Jacob Marley appears before Scrooge, weighed down by a chain, claiming to have spent the seven years since his death bearing the weight of the sins he committed when he was alive. For a life of greed and carelessness, Marley must now suffer in purgatory for eternity. His visit is meant to save Scrooge from this fate—it may be too late for Marley, but Scrooge still has time to change his ways. Marley informs his former business partner he will soon meet three spirits, the first of which he can expect tonight.

Who is Belle?

Belle was Scrooge’s fiancée, and serves as one of his greatest regrets. When the Ghost of Christmas Past brings Scrooge to witness his time with her, Scrooge experiences one of his greatest epiphanies yet, crying out with tears of regret for having lost her. Belle ultimately left Scrooge because his focus on his career and wealth was so all-consuming, it eclipsed everything else—even his love for her.

What is the significance of the children known as Ignorance and Want?

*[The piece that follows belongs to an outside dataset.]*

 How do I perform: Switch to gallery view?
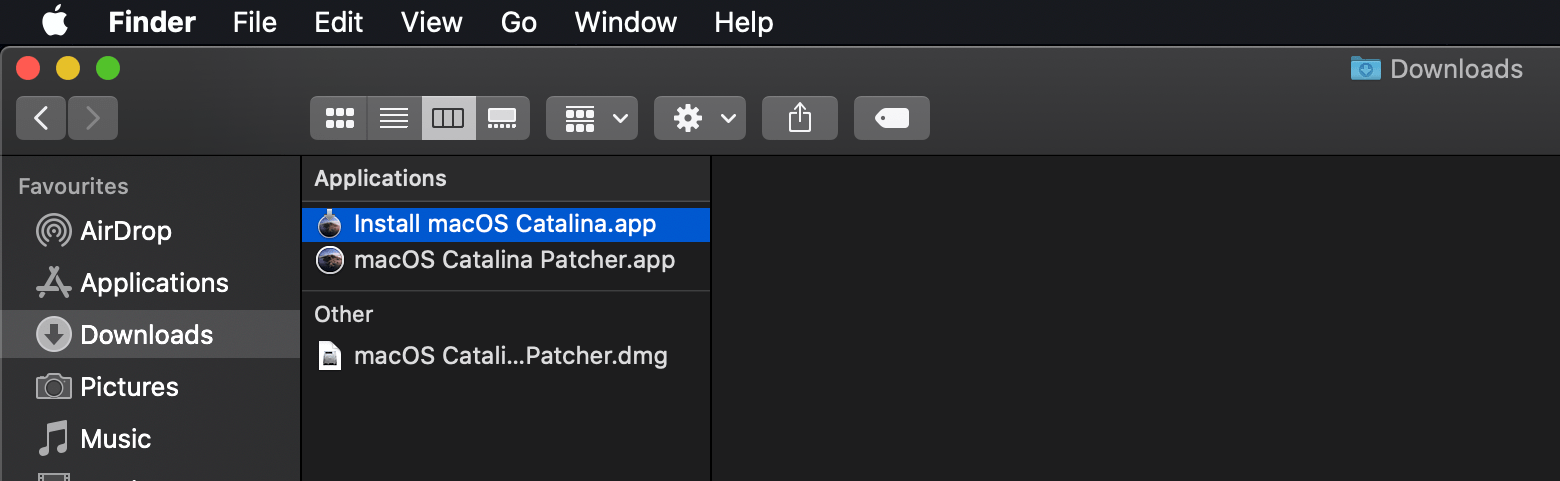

Ignorance and Want are two small children introduced by the Ghost of Christmas Present, and they symbolize the very concepts for which they are named. Their appearance suggests that the ignorance and want inherent in society results in poverty, here exemplified by two poor, starving children. Where the Cratchits provide a personalized example of the poor to which Scrooge (and other upper-class citizens like him) are indifferent, the children of Ignorance and Want are representative of the wider population. The fact that it is the Ghost of Christmas Present who introduces them to Scrooge indicates poverty is an urgent and ongoing issue, not a problem of the past or future. Scrooge, who is moved by their plight, asks if anything can be done to help them, but the Ghost of Christmas Present mocks Scrooge with the very words he used previously in his dismissal of the poor: “Are there no prisons? Are there no workhouses?” Dickens uses the children as a symbol meant to criticize people like Scrooge who support the Poor Law, look down on the working class, and feel no obligation to help those in need.

Does Tiny Tim die?

Two of the spirits allude to the sickly Tiny Tim’s impending death. When the Ghost of Christmas Present shows Scrooge life in the Cratchit home, he notes how much meaning they find from the limited supplies of their Christmas feast. Charmed by the precocious young boy, Scrooge asks the Ghost of Christmas Present if Tiny Tim will survive, but the ghost warns Scrooge that, should the circumstances of the Cratchits remain grim, he will not make it to the next Christmas. Sure enough, when the Ghost of Christmas Yet to Come appears, Scrooge witnesses the Cratchit family, lost in grief over the death of Tiny Tim. In the end, Scrooge changes his ways, and Tiny Tim survives as a direct result. Scrooge gives Bob a raise and proceeds to help the family, ultimately becoming a second father to Tiny Tim.